**TASK INSTRUCTIONS:** Collect from the data below each line with "computer".

**EXCERPTED RECORDS:**
»»
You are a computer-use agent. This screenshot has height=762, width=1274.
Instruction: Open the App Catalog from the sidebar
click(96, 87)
««
»»
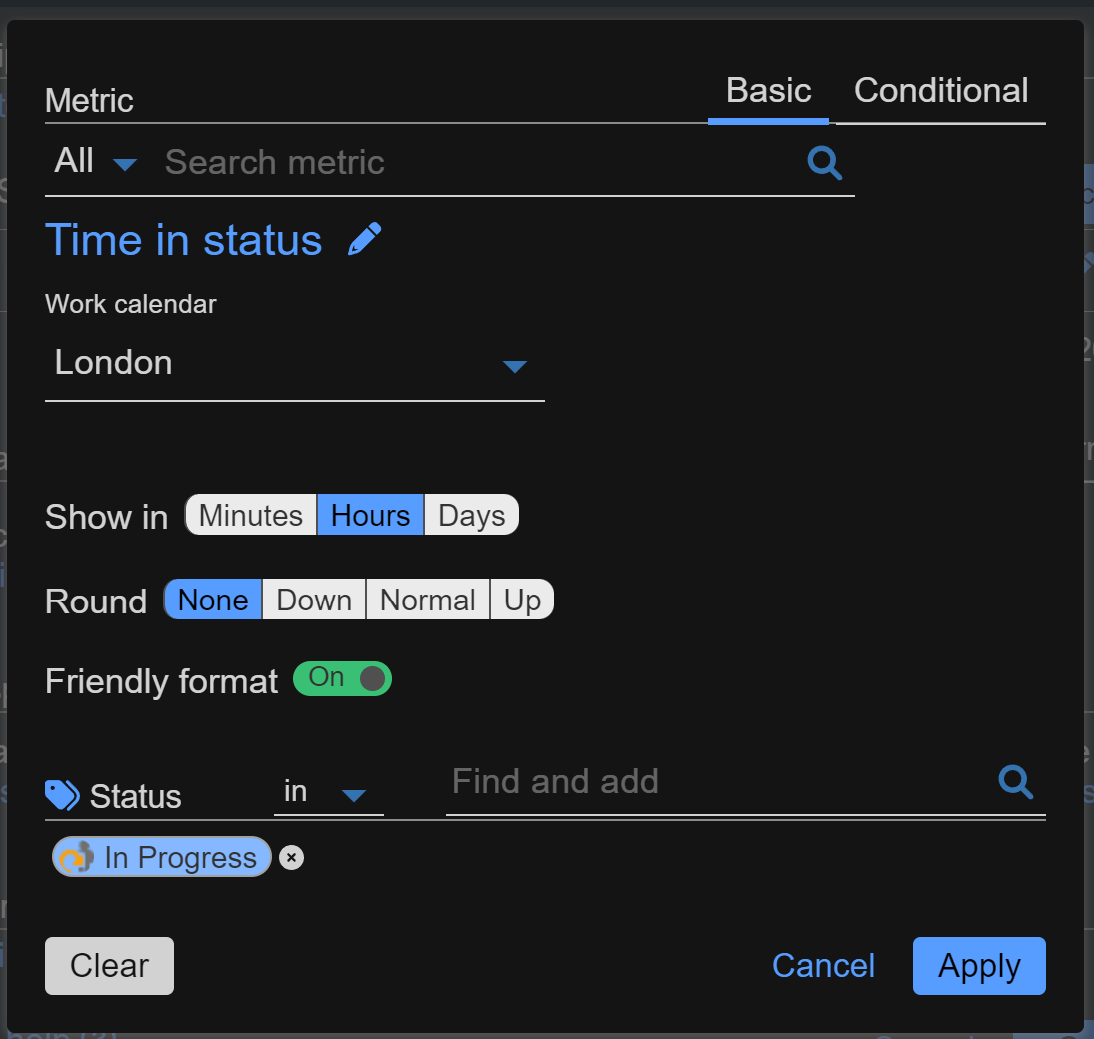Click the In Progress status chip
««
»»
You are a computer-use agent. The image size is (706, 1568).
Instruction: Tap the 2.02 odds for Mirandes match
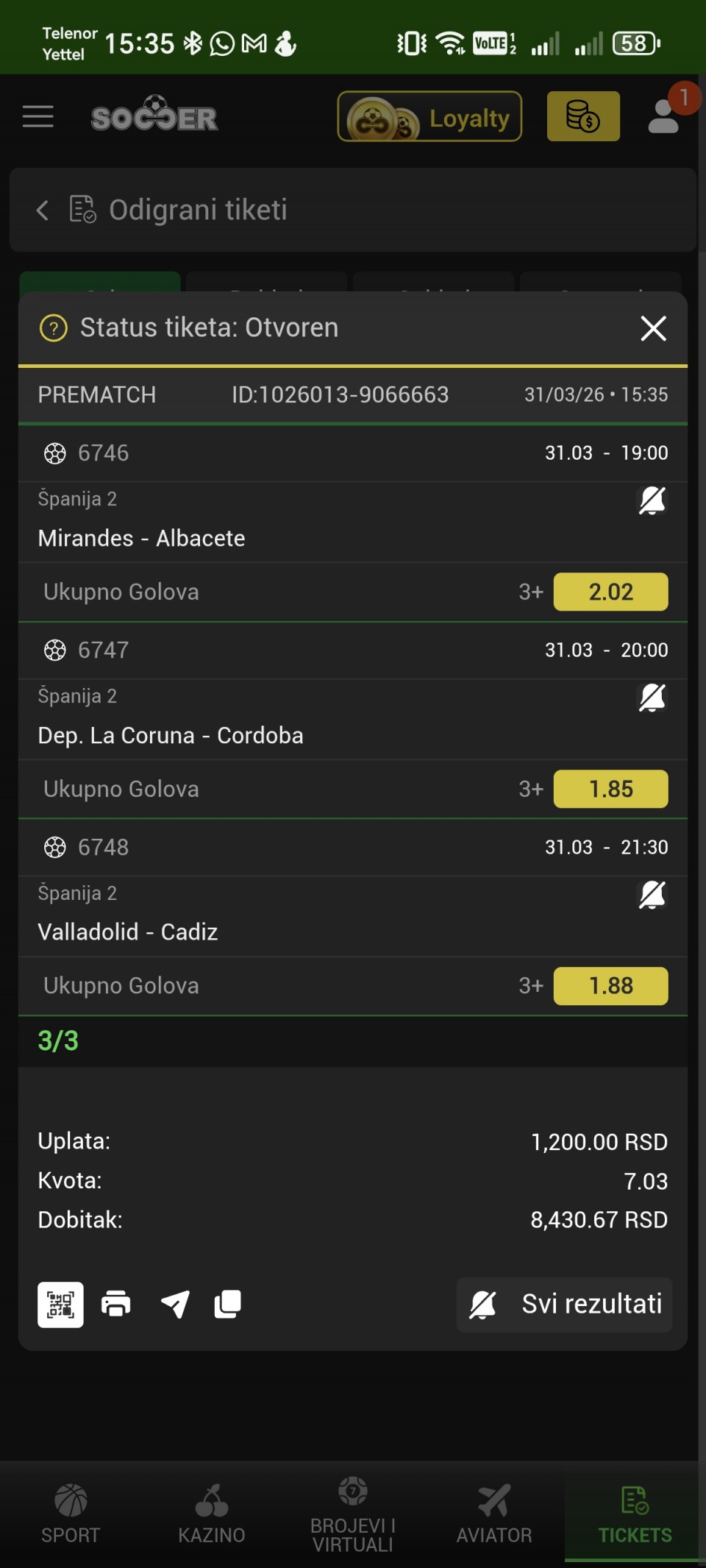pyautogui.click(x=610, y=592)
««
**ANSWER TO THIS TASK:**
You are a computer-use agent. This screenshot has height=762, width=1274.
You are a computer-use agent. The image size is (706, 1568).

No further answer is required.